La sagesse populaire dit : « Qui se ressemble, s’assemble. »
Or, on ne peut pas dire que les 25 pays de la communauté européenne se ressemblent, même s’ils ont quelques points communs. Exemples :
- dans le domaine économique, l’euro n’est pas la monnaie unique.
- dans le domaine politique, tous les régimes se disent démocratiques et aucun n’est pareil
- dans le domaine législatif, les lois reposent sur des valeurs bien différentes
- dans le domaine culturel, l’identité européenne est loin d’être affichée par tous
- dans le domaine politique étrangère, l’histoire récente prouve qu’il n’y a pas de consensus.
Donc, au lieu de vouloir tout changer par des lois, il vaut mieux laisser le temps agir pour que chaque pays se rapproche des autres.

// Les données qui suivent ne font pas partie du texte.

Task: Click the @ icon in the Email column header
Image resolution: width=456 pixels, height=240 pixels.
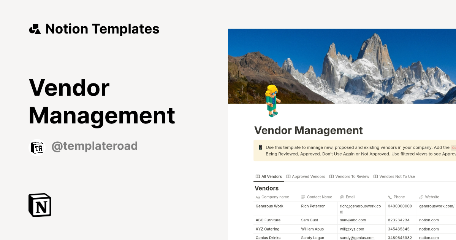Action: [341, 197]
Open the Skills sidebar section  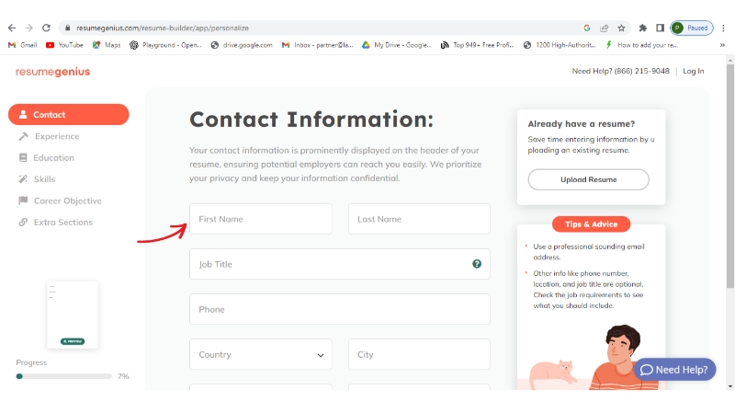(x=44, y=178)
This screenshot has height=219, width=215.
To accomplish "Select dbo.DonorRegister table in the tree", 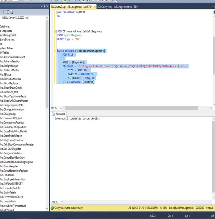I will (x=9, y=166).
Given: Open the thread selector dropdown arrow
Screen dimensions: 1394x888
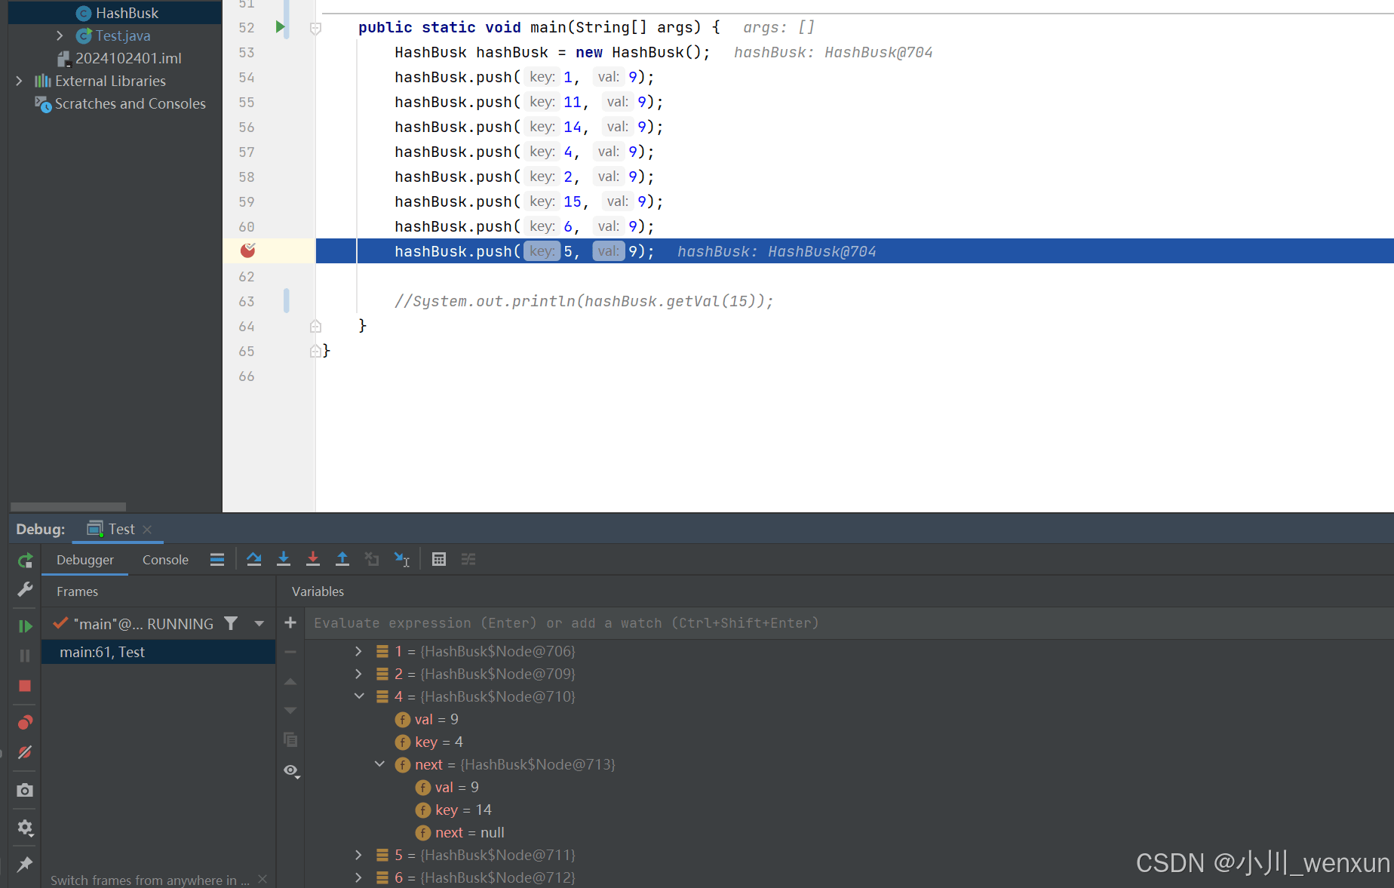Looking at the screenshot, I should tap(259, 624).
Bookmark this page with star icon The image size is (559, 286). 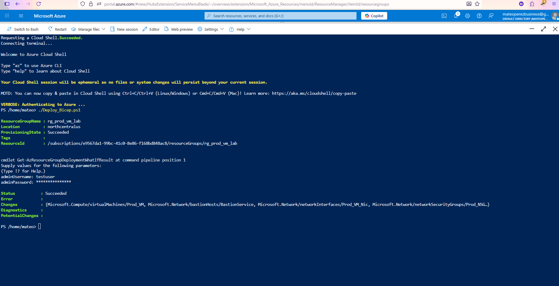[x=477, y=4]
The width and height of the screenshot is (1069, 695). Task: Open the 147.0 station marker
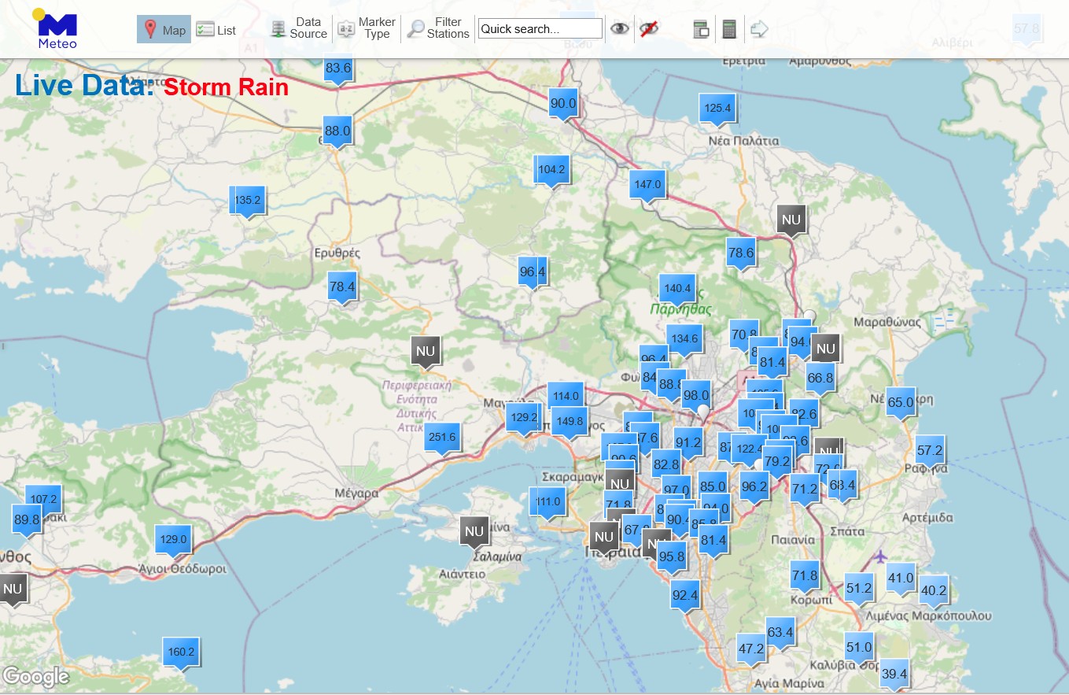click(647, 185)
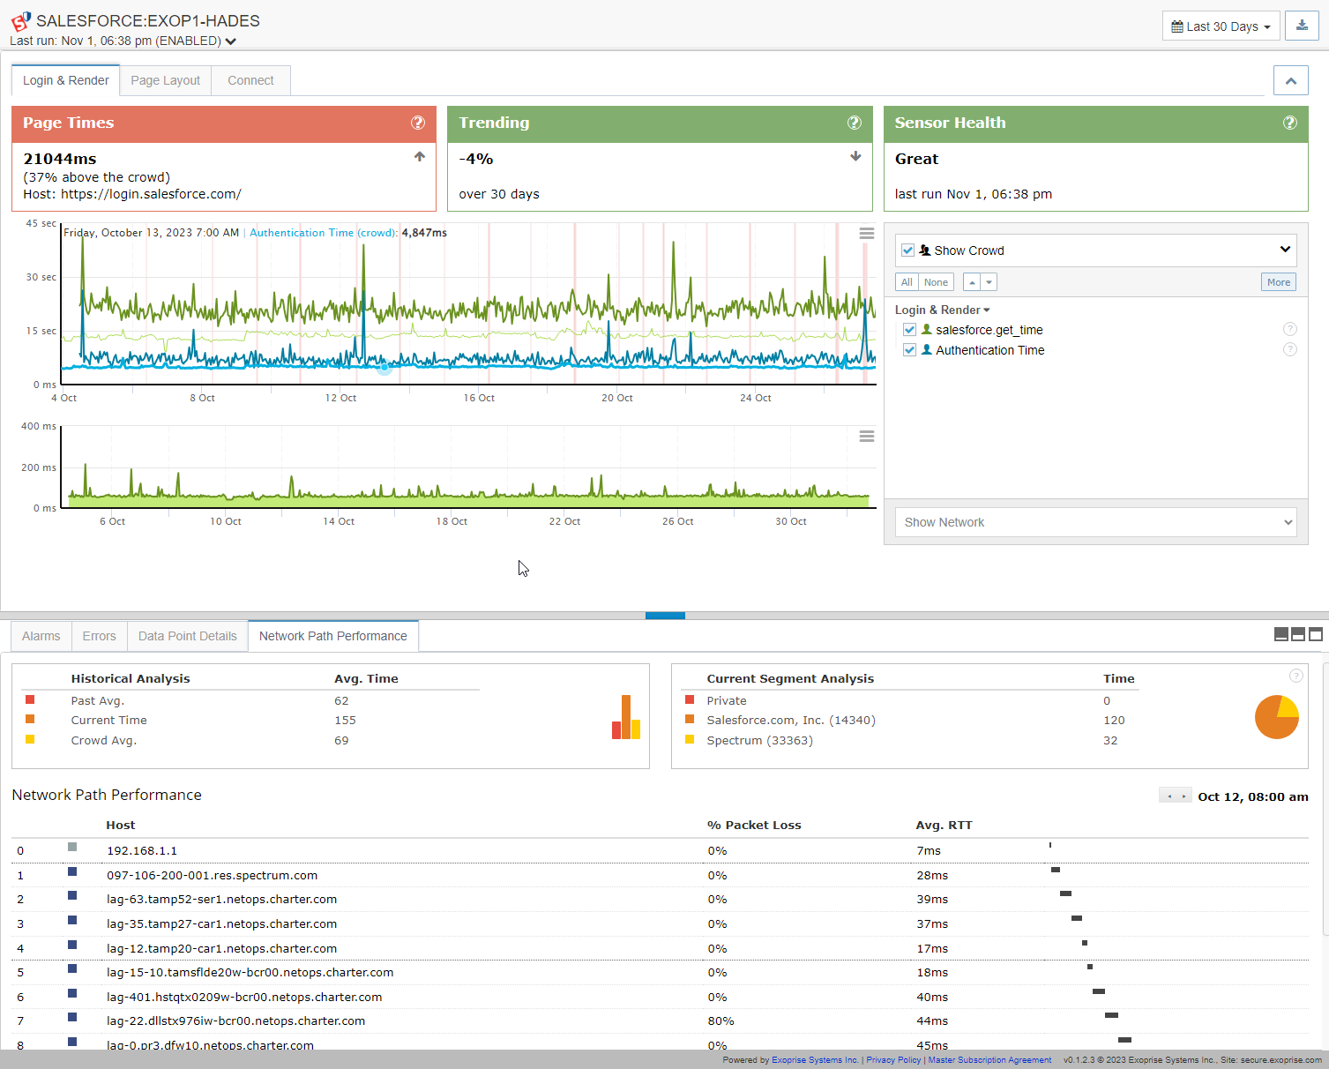
Task: Expand the Show Network dropdown
Action: pyautogui.click(x=1095, y=522)
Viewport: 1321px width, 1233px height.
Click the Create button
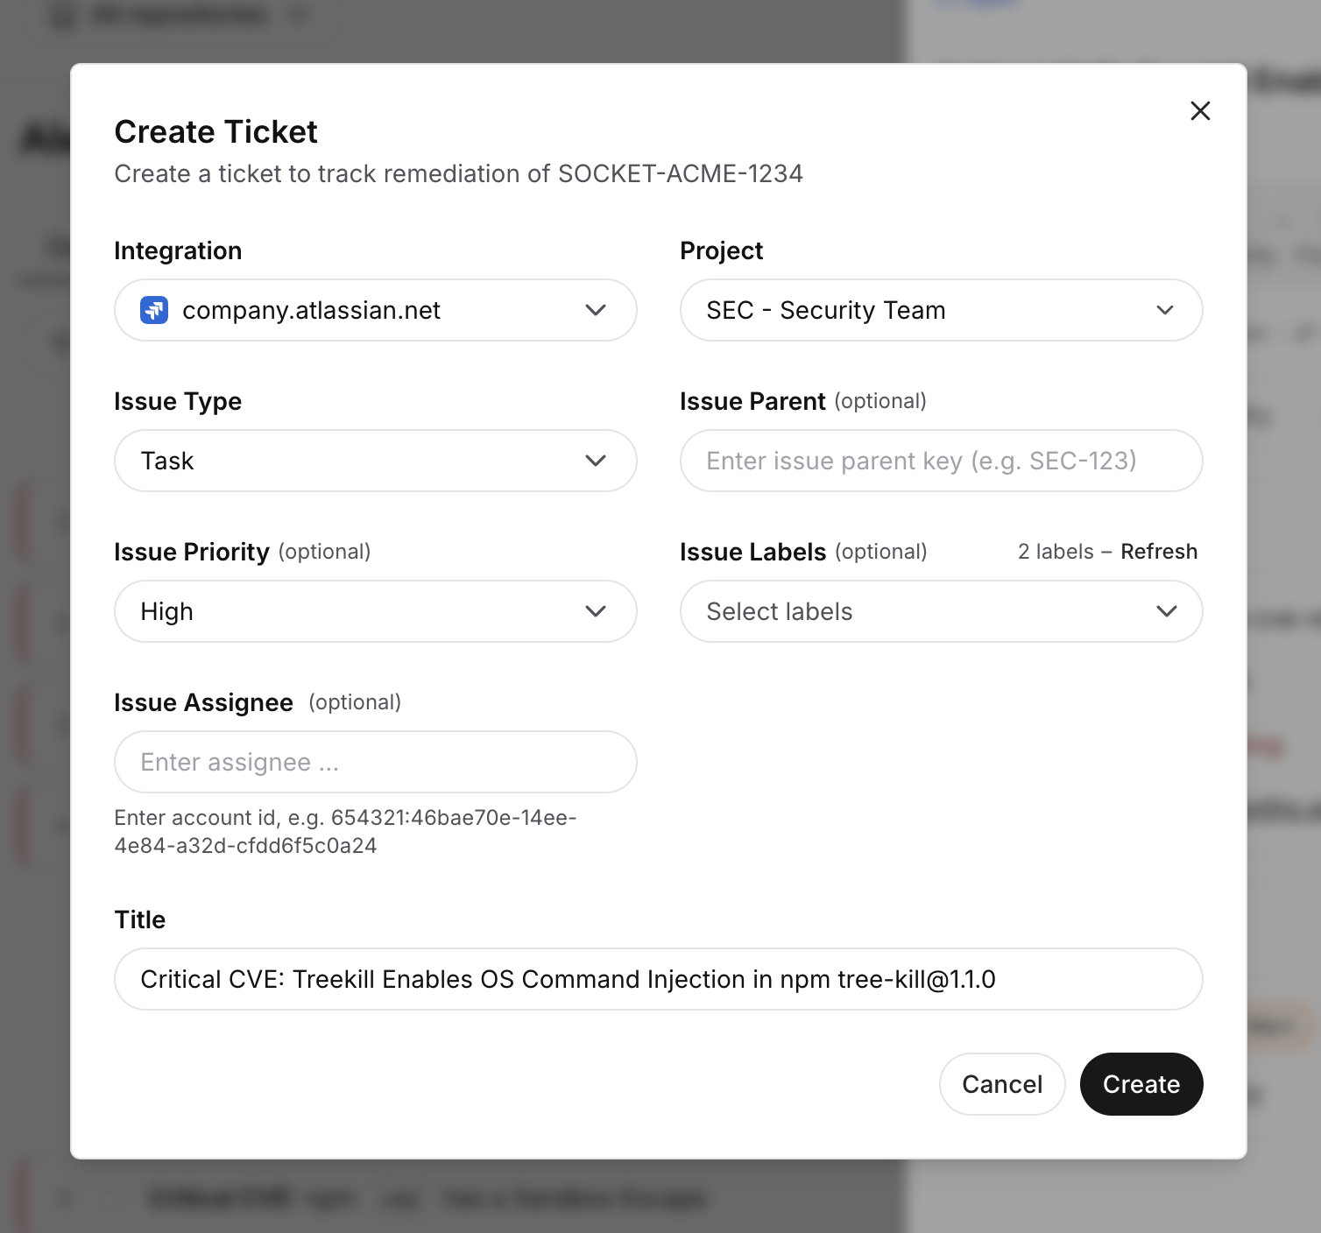1141,1084
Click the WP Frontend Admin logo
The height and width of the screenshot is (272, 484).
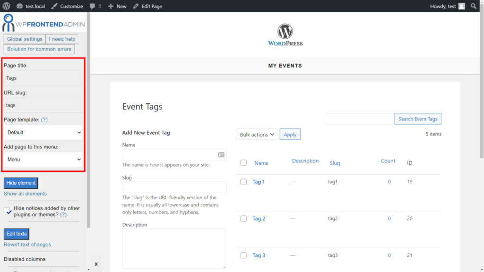tap(43, 22)
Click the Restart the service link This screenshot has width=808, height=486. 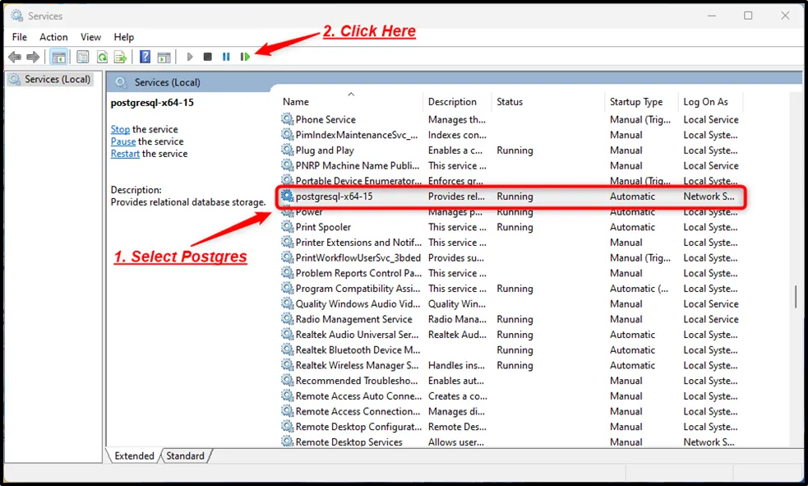click(x=125, y=154)
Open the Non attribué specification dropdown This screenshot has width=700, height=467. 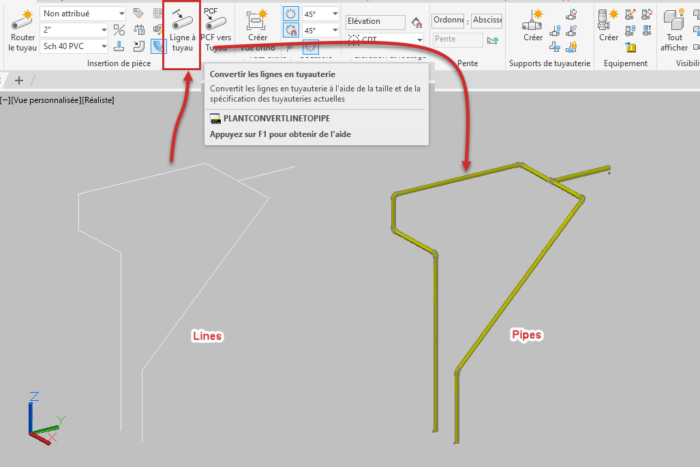click(x=82, y=12)
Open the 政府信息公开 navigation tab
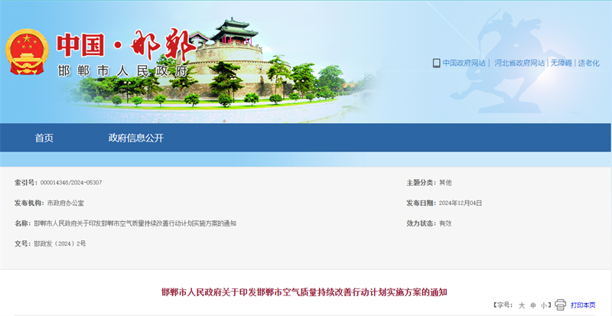 point(136,138)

Ensuite l’unification dans un domaine ne rencontrera pas de problème puisque aucun pays ne se sentira lésé. Ce sera un changement en douceur.
Un NON aujourd’hui n’empêche pas des OUI demain, mais un OUI aujourd’hui ne nous laisse plus le choix de dire NON demain.
Il y a une autre raison : c’est pour apporter mon soutien à Chirac. Suivez mon raisonnement :
Chirac en a marre de l’Europe et de l’arrogance bruxelloise, mais il se sent seul, alors il préférerait que ce soit les Français qui disent NON. Donc, première étape, il s’engage en faveur de la Turquie, ce qui met en colère son peuple et ainsi déclenche un mouvement de méfiance envers l’Europe.
Deuxième étape, comme beaucoup de Français, il s’insurge contre la directive Bolkenstein, l’exemple idéal de l’eurocratie dédaigneuse envers les contestations intérieures.
Si après ça et encore d’autres, les Français veulent encore de l’Europe, … non c’est impossible.
De plus, si le NON l’emporte, il discrédite Sarkozy qui n’a pas réussi dans sa mission, donc un rival de moins pour 2007. Et pour finir, il se présente en sauveur du style « Je vous ai compris ».
Il vire Raffarin et son équipe (tout le monde est content), retourne sa veste face à la Turquie (qui s’en plaindra ?), et peut envisager sereinement sa réélection. Machiavélique, dites-vous ? Oui, car la réalité dépasse souvent la fiction.